= Study text =
BEGIN

Post by Lady Trapper on Jan 16, 2007 10:21:02 GMT -5
Carl Purcell caught his first salmon in the Stewiacke River nearly 40 years ago.
It was his favourite spot to cast a line before regulators banned salmon fishing 15 years ago in all the rivers feeding into the inner Bay of Fundy.
"I’d probably catch 20 or 30 fish a year in that river," said Mr. Purcell, Nova Scotia Salmon Association president.
The 67-year-old Dartmouth man now suspects less than half a dozen salmon return to the Stewiacke River every year. But when asked Wednesday if he thinks people will ever fish salmon in the area again, Mr. Purcell had a surprising answer.
"For the first time, I’m going to say yes," he said emphatically, pointing to changes in fish-farming practices as the reason behind the anticipated recovery.
A turnaround may take 15 years, Mr. Purcell said. "I won’t see it."
What he has witnessed is a catastrophic decline in salmon numbers over the past quarter century.
"In the early 1980s, there was over 40,000 wild Atlantic salmon in 32 different rivers in the inner Bay of Fundy between New Brunswick and Nova Scotia," he said.
Experts now estimate less than 100 salmon live in those rivers.
"The stocks are so depleted that the only way they can be saved at present is through a live gene-bank program," Mr. Purcell said.
That involves growing wild fish in hatcheries, then putting them back in rivers.
Salmon are born in rivers and then go to sea. If they survive, the fish normally return to those same rivers to spawn.
The bulk of Nova Scotia’s 75 salmon rivers are closed to angling because there are too few spawners.
Cape Breton’s Margaree River has a healthy salmon population, as do about a dozen rivers feeding into Northumberland Strait, Mr. Purcell said.
While acid rain is responsible for destroying salmon populations on 57 rivers along the province’s Atlantic coast, it has not hurt the Bay of Fundy, he said. "Those rivers are very healthy. They have a good pH."
Armchair anglers have all sorts of theories about what happens to Bay of Fundy salmon when they go to sea.
They include farmed salmon escaping and spreading disease to their wild counterparts, being eaten by hungry seals or sharks and falling prey to falling ocean temperatures.
"I’m not convinced that there is a single smoking gun," said Lewis Hinks, Nova Scotia’s regional director of the Atlantic Salmon Federation.
Experts don’t know what kills salmon when they go to sea, he said.
"For the lack of a better term, they get whacked with something and we don’t know what that something is," Mr. Hinks said. "There was a conference a number of years ago where something like 52 theories were brought out."

END

= Task brief =
Summarize the salmon text above in two sentences.

= Information provided =
BEGIN

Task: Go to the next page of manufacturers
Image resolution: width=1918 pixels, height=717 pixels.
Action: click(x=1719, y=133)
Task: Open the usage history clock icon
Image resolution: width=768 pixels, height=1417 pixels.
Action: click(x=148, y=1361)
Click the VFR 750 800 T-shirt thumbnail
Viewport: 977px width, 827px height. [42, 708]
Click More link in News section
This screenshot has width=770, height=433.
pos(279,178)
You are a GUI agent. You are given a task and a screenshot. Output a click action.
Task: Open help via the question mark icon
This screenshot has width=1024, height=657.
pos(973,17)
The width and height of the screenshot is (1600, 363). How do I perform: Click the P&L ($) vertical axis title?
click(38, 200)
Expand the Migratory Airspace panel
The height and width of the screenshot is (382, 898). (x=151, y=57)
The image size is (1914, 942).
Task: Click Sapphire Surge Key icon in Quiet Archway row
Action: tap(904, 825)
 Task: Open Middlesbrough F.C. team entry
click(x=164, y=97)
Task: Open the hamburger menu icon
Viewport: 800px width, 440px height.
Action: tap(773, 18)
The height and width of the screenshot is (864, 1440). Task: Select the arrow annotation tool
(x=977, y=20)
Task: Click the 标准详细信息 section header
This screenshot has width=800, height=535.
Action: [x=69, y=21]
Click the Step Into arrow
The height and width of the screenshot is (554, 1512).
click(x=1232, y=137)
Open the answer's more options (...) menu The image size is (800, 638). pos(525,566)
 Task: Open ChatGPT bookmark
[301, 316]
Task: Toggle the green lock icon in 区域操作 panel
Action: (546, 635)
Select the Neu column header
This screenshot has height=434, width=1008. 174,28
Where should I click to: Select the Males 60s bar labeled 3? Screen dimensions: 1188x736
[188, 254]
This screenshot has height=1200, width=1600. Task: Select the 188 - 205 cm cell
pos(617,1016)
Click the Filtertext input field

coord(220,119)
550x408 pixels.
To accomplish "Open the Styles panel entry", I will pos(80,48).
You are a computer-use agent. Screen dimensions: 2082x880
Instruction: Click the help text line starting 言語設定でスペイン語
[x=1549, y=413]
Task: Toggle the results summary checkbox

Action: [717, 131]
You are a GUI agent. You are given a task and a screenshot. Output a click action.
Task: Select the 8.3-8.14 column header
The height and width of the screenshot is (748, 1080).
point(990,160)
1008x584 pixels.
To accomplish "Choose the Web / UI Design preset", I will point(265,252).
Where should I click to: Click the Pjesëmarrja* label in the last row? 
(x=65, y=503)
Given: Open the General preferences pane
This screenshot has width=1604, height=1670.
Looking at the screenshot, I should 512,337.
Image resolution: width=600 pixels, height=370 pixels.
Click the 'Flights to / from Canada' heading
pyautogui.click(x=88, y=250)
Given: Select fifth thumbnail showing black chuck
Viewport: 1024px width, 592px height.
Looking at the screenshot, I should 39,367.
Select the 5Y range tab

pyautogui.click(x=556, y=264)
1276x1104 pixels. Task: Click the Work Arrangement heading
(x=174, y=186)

END

= Output of the task =
Wild Atlantic salmon in the inner Bay of Fundy rivers have dropped from over 40,000 in the early 1980s to fewer than 100 by expert estimate, and salmon fishing there was banned 15 years ago, yet Nova Scotia Salmon Association president Carl Purcell now expects a recovery in about 15 years because of changes in fish-farming practices. Experts such as Lewis Hinks of the Atlantic Salmon Federation say they don't know what kills the salmon at sea, where theories include disease from escaped farmed salmon, seals or sharks, and falling ocean temperatures.